You may now be crying out, 'No, no! life can be so much more!' But I maintain that life is, in many ways, a series of routines. The key is figuring out how to move your routines beyond ruts.

And, as my son has been known to say, we just do the same things every day. Routines are important because they allow us to fall into rhythms, to be able to navigate the world more efficiently. Just think if you woke up every morning and spent 20 minutes contemplating how to spend your time before leaving for work or school. Routines ensure that certain important parts of our lives (eating, sleeping, brushing teeth, exercise) will not be forgotten in the midst of the busyness.

But there are routines and then there are ROUTINES.

Last night I was listening to Glenn Gould's exquisite take on Bach's Goldberg Variations, and it occurred to me that life is much like a theme and its variations. Your daily routines are the theme, the consistent base from which you move forth, but within that context there is almost infinite room for flourishes, for creativity, for variations on the theme. The fact that these variations are all tied to or grounded in the theme makes them all the more meaningful.

Lately, I've become more aware of my own routines on the mat. While it's good to have expectations - I will get to yoga class a couple of times this week, I will do a few poses at home or at work - it's less helpful when these routines manifest in the exact same way every time.

When I pay attention, I can identify the points in my own practice where I go on auto-pilot, almost automatically transitioning through a sequence of poses (Hello, Warrior II - Reverse Warrior - Side Angle - Triangle!). Because my typical sequence has felt good in the past and I don't have to think about it, it feels safe and easy to fall back on it. But lately, instead of just diving back into Reverse Warrior, I've been trying to sequence a different pose in next, challenging myself to break out of my yoga rut, and choose a variation on the theme instead. It feels so fresh, so good!

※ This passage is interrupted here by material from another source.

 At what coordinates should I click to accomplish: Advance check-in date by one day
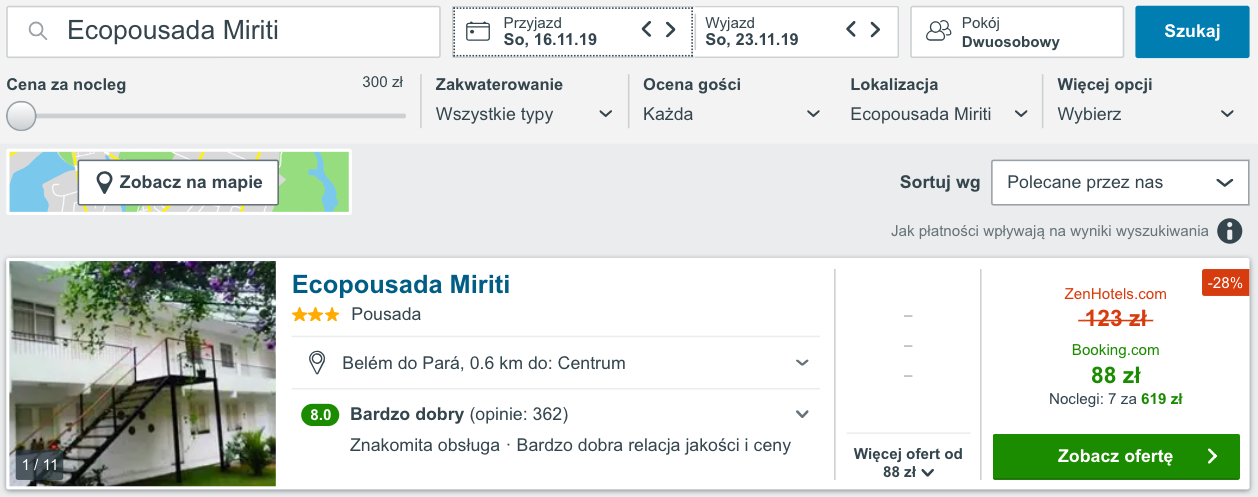pos(671,30)
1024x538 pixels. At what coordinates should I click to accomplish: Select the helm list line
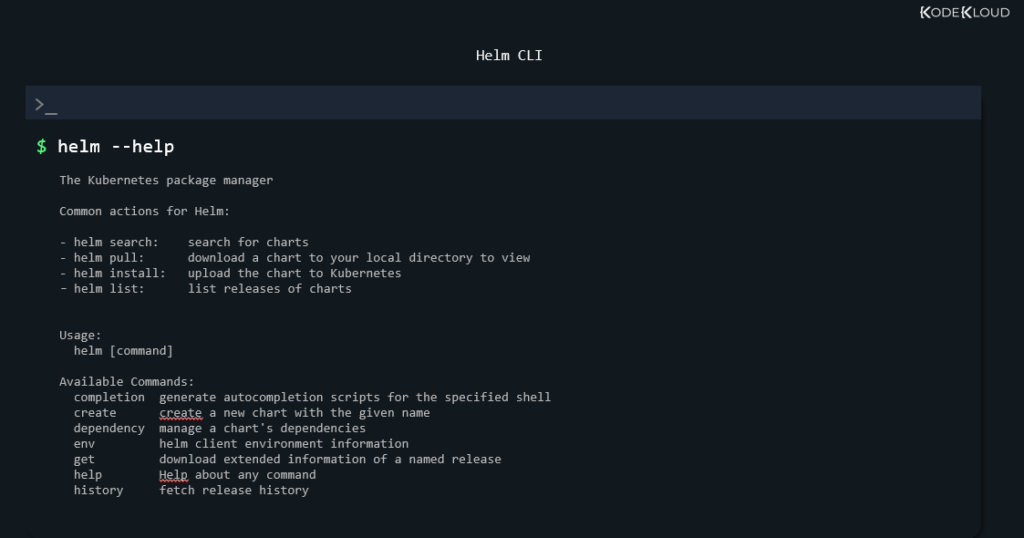point(206,289)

Mix it up on the mat, let go, and see how good it feels to be freed from the routine-ness of your routine. You may feel a little unhinged at first, like you're skipping out on your homework. But yoga is about letting go of attachment and living in the present moment, so hiding behind routines and expectations for asana practice is not really practicing yoga at all. Have your routines and leave them, too. Find a way to exercise both discipline and freedom simultaneously. And let your routines move beyond ruts to become beautiful variations on a theme.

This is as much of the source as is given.